Releases: gwonxhj/InferEdgeOrchestrator
Releases · gwonxhj/InferEdgeOrchestrator
v0.1.2 - Docs and TensorRT evidence patch
Docs and TensorRT validation evidence patch release.
This release does not change runtime scheduler behavior.
Highlights:
- Records the TensorRT worker/inference path and Jetson TensorRT runtime telemetry evidence.
- Adds Jetson TensorRT contention evidence for scheduler/load-shedding behavior.
- Adds distinct generated detector/classifier TensorRT contention evidence with curated sample telemetry.
- Updates README and PORTFOLIO wording so the project is readable in 30 seconds without implying TensorRT/GPU throughput benchmark claims.
- Keeps raw reports, tegrastats logs, TensorRT plan files, and large model artifacts out of the repository.
Validation:
- Local full pytest: 60 passed.
- GitHub Actions pytest on Python 3.11: passed.
Boundary:
InferEdgeOrchestrator remains a lightweight edge runtime scheduler. v0.1.2 is not a Triton/DeepStream replacement release and not a TensorRT/GPU throughput benchmark.
InferEdgeOrchestrator v0.1.1
Docs and validation evidence patch release only.
No runtime scheduler behavior changes.
Added/packaged since v0.1.0:
- Portfolio brief in English and Korean
- Versioned sample telemetry artifacts
- Architecture documentation
- Validation evidence index
- Documentation link and language-pair pytest coverage
- Config guide documentation
- Tracked InferEdge handoff config sample
- Changelog promotion for v0.1.1
Validation:
- Local pytest: 29 passed
- GitHub Actions CI: pytest (Python 3.11) success
Key docs:
- CHANGELOG.md
- PORTFOLIO.md
- docs/validation_evidence.md
- docs/architecture.md
- configs/README.md
- examples/telemetry/README.md
InferEdgeOrchestrator v0.1.0
InferEdgeOrchestrator v0.1.0
Initial portfolio-ready release for InferEdgeOrchestrator, a lightweight edge inference runtime scheduler for priority/deadline-aware multi-task control, bounded queues, adaptive load shedding, ONNX Runtime workers, and Jetson telemetry.
Highlights
- Scheduler core with config-driven task registration, bounded per-task queues, priority/deadline-aware scheduling, dummy worker, load shedding, and telemetry JSON export.
- ONNX Runtime worker support with config-selectable worker execution and identity ONNX smoke validation.
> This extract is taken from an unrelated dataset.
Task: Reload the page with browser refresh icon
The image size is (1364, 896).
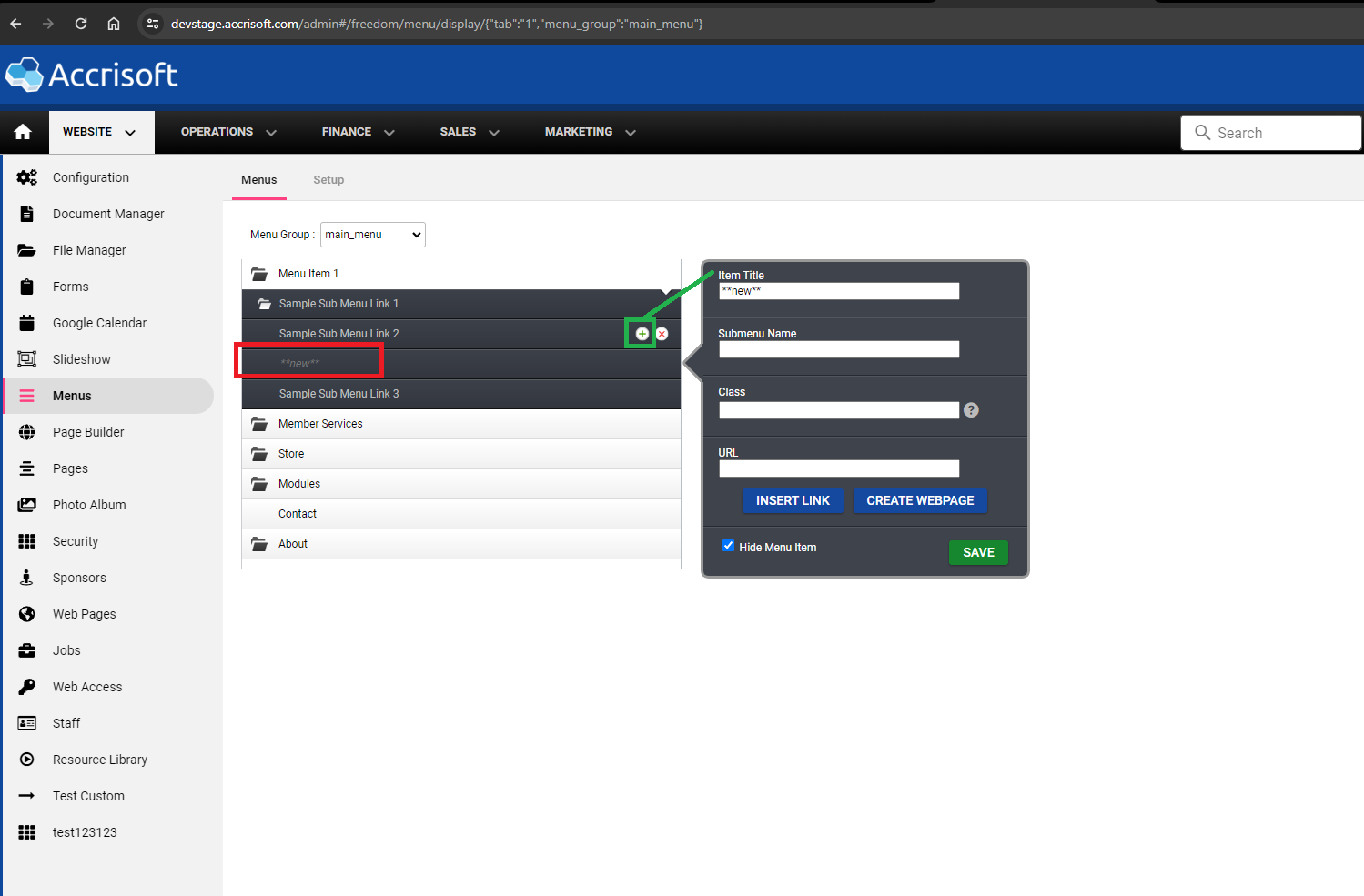Action: 81,24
- Synthetic overload comparison showing detector p95 end-to-end latency improvement from 782.0ms FIFO baseline to 8.0ms with scheduler + load shedding, while low-priority classifier work is intentionally dropped.
- Jetson Orin Nano dummy smoke validation on nano01 with telemetry generation, resource snapshots, and tegrastats parsing.
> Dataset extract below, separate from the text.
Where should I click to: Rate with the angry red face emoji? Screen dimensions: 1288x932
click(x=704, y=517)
- Jetson ONNX Runtime smoke validation on nano01 using ONNX Runtime 1.23.2 and CPUExecutionProvider, with output metadata and resource snapshots recorded.
- InferEdge result.json file-based handoff for recommending Orchestrator task latency budgets without importing InferEdge internals.
- English/Korean documentation mirrors and GitHub Actions CI.
Validation
- Local pytest: 22 passed
- GitHub Actions CI: pytest (Python 3.11) success
- Latest main commit: 1b96bc2
Known Limitations
- This release is not a Triton or DeepStream replacement.
- Jetson ONNX Runtime smoke validates the worker path with CPUExecutionProvider; it is not TensorRT/GPU benchmark evidence.
- Jetson smoke artifacts are documented summaries, while raw reports remain ignored under reports/.